** start of INFORMATION PROVIDED **

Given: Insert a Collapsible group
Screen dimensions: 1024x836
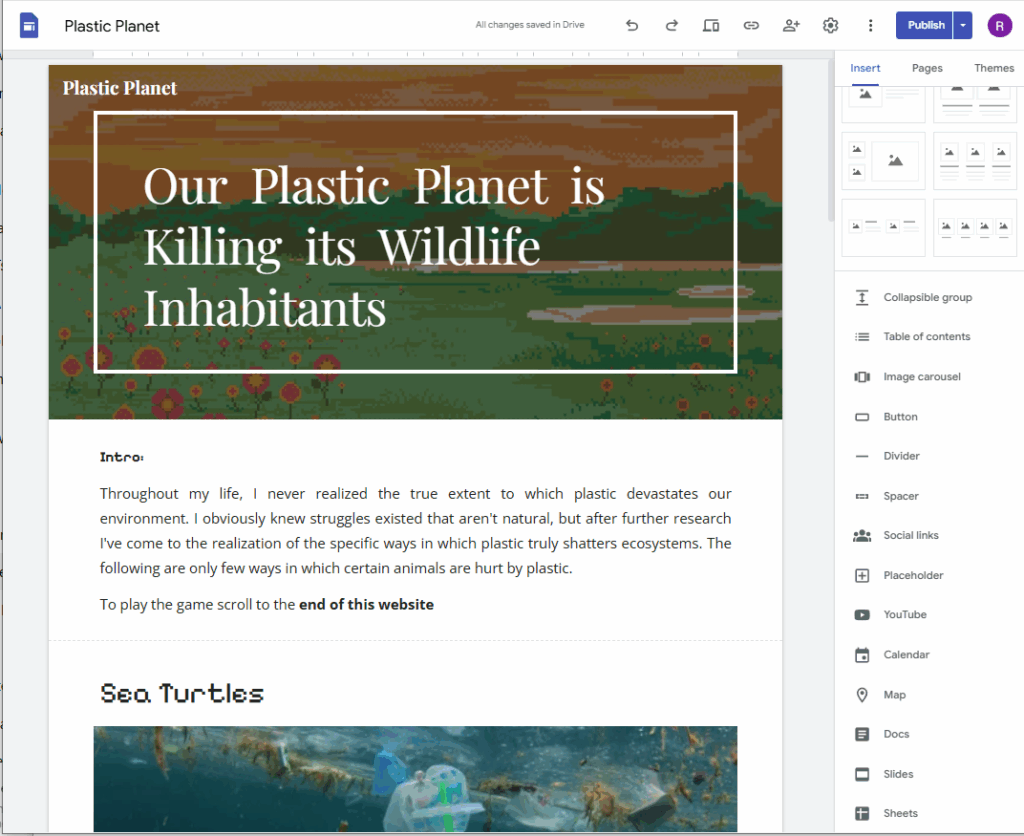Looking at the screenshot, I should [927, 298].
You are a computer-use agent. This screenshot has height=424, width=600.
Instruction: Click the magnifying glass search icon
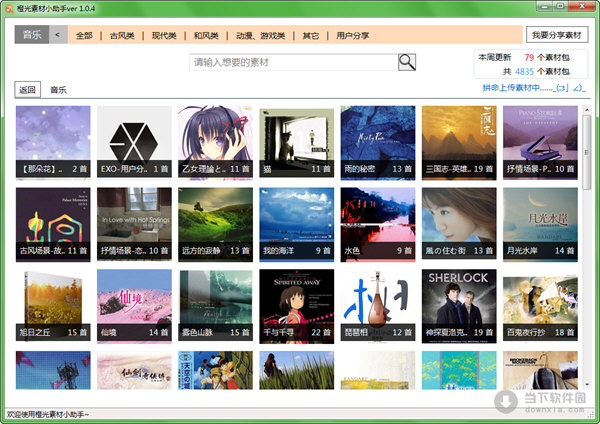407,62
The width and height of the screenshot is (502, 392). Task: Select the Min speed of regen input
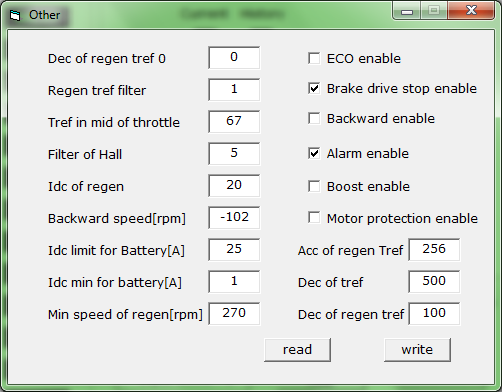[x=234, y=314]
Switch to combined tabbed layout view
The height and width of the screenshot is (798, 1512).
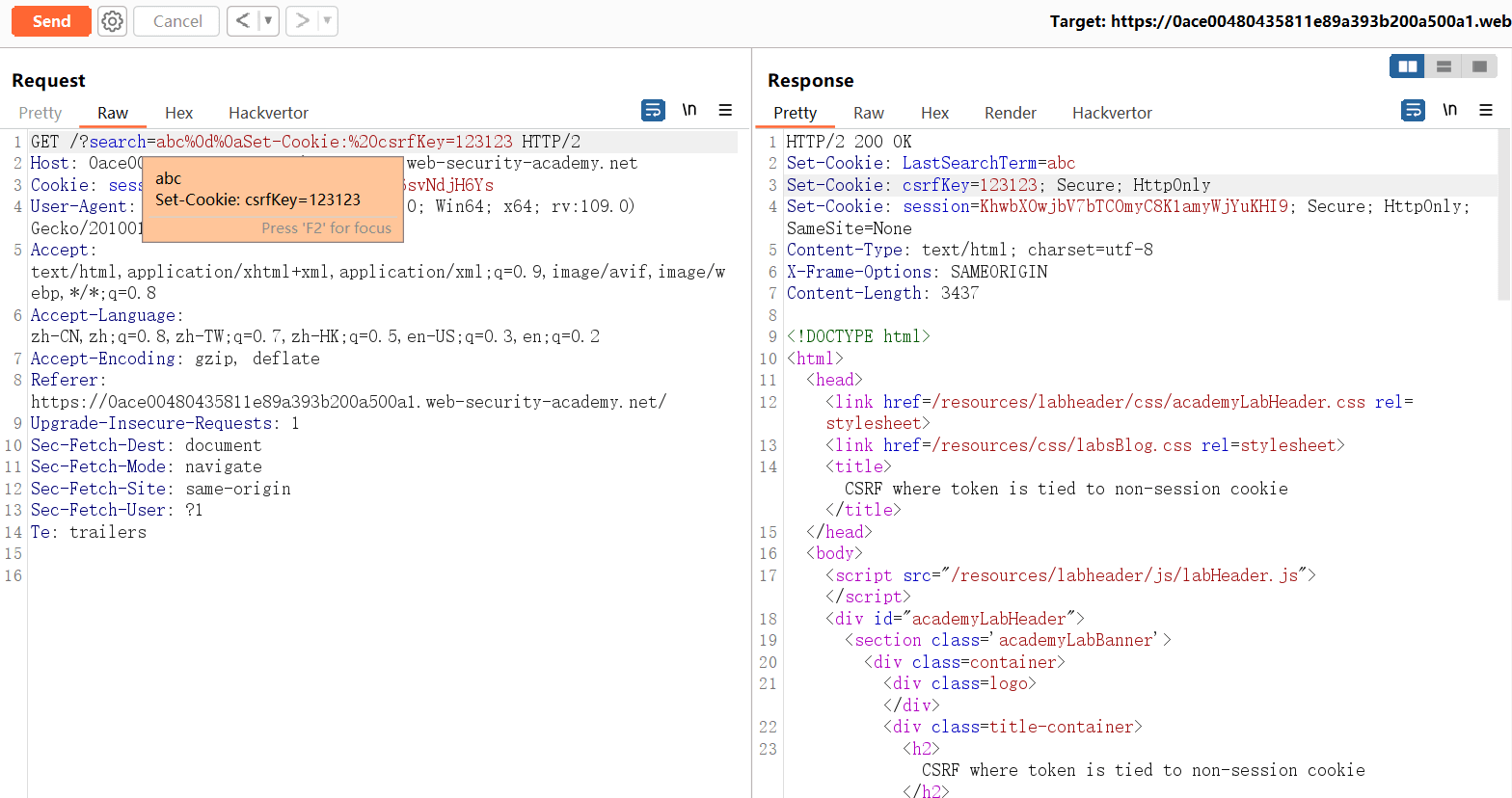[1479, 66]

** end of INFORMATION PROVIDED **

- TASK TO COMPLETE
Express all of the entries above as a two-column CSV with the headers entry_text and answer. Give one row per entry, put each value in a single quoted field with line breaks replaced by spaces, and omit the pictures.

- SOLUTION
entry_text,answer
"Given: Insert a Collapsible group Screen dimensions: 1024x836","Looking at the screenshot, I should [927, 298]."
"You are a computer-use agent. This screenshot has height=424, width=600. Instruction: Click the magnifying glass search icon","407,62"
"The width and height of the screenshot is (502, 392). Task: Select the Min speed of regen input","[x=234, y=314]"
"Switch to combined tabbed layout view The height and width of the screenshot is (798, 1512).","[1479, 66]"